• TASK DIRECTIONS: Only the lines below, from the one with "Sports Partner (514, 54)" through the one with "Funciona gracias a WordPress (84, 2550)", are to be written out, exactly.

====== SOURCE RECORDS

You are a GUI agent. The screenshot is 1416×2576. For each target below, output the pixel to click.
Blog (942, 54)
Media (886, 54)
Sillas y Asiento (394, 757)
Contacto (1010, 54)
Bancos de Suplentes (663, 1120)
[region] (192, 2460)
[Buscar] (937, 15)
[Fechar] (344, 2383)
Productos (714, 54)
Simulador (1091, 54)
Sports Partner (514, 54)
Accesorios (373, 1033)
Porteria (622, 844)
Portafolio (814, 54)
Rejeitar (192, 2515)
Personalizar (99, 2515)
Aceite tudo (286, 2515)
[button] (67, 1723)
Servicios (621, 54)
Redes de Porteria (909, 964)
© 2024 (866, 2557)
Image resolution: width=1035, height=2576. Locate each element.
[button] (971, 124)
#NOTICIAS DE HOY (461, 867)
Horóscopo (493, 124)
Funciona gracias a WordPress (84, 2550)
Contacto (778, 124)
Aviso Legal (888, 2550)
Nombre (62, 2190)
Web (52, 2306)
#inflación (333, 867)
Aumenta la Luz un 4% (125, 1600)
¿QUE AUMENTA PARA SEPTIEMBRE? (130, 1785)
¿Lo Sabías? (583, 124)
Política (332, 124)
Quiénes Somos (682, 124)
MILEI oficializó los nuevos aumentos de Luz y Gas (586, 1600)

============

• EXERCISE OUTPUT:
Sports Partner (514, 54)
Accesorios (373, 1033)
Porteria (622, 844)
Portafolio (814, 54)
Rejeitar (192, 2515)
Personalizar (99, 2515)
Aceite tudo (286, 2515)
[button] (67, 1723)
Servicios (621, 54)
Redes de Porteria (909, 964)
© 2024 (866, 2557)
Image resolution: width=1035, height=2576. Locate each element.
[button] (971, 124)
#NOTICIAS DE HOY (461, 867)
Horóscopo (493, 124)
Funciona gracias a WordPress (84, 2550)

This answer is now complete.